How writing was taught in Victorian and Edwardian schools
By the webmaster’s mother, 1906-2002
One of my earliest memories of school in the early 1900s was being given a tray of sand to write out my letters with my finger. It had the advantage that there was no serious rubbing out to do. To start afresh, we children only had to shake the tray.
Later came slate and a 'slate' pencil, which made a horrible scratching noise and was very dirty because we would spit on the slate to rub bits out with our fingers.
What were slate pencils made of?
I have been unable to confirm what the slate pencils were made of. The most likely information on the internet suggests that they were of a soft slate composition or soap stone. The writing on the slate came out white.

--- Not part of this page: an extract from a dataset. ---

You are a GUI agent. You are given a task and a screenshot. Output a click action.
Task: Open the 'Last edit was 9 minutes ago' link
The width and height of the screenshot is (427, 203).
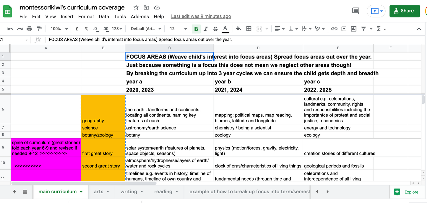point(201,17)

We also had chalks which seemed to me to be even more trouble.
This was because I, like most girls, wore a pinafore over my dress. Pinafores were white and sleeveless with frills round the armholes. Some were embroidered, some had a ribbon threaded through them and were very pretty.
One day I got my pinafore in an awful mess at school with the chalks, and I was afraid to go home. The girl who lived next door and was much older than me found me crying. She took me home and went in to my mother with me.
Later came pens with nibs which had to be repeatedly dipped in ink, and the nibs got twisted and had to be replaced quite frequently. They could be eased out and new ones or ones with a different stroke thickness eased back in their place.
Each child's desk had an inkpot made of white china which was set into a specially made hole. These can be seen at the far right of desks on the classrooms page. Ink pots were filled each week by children who the teacher designated as class monitors. One of the pictures shows how the writing is dark after the nib has just been dipped into the ink and fades off until the nib is next dipped in. Note that the ink is blue, which was standard in the 1940s and 50s, and probably before.
The ink never seemed to stay where it was supposed to. Somehow it always travelled up our second fingers and we had to be very careful indeed not to get blots onto our clothes or our exercise books, which was very frowned upon.
Learning to write in the 1940s
I was also taught to write with such a pen in the 1940s. Later we graduated to fountain pens which stored ink, so didn't need to be repeatedly dipped in an inkwell. Ball point pens were strenuously disallowed on the grounds that they ruined handwriting.
Fun and games with pen nibs
I used to break the nibs to make them into twin pointed flightless darts. This must have been a common practice in schools, as an old friend from The Latymer tells me that he also used to make the nib darts. He even fitted them with paper flights. The target was usually the underside of the lid of classroom desks.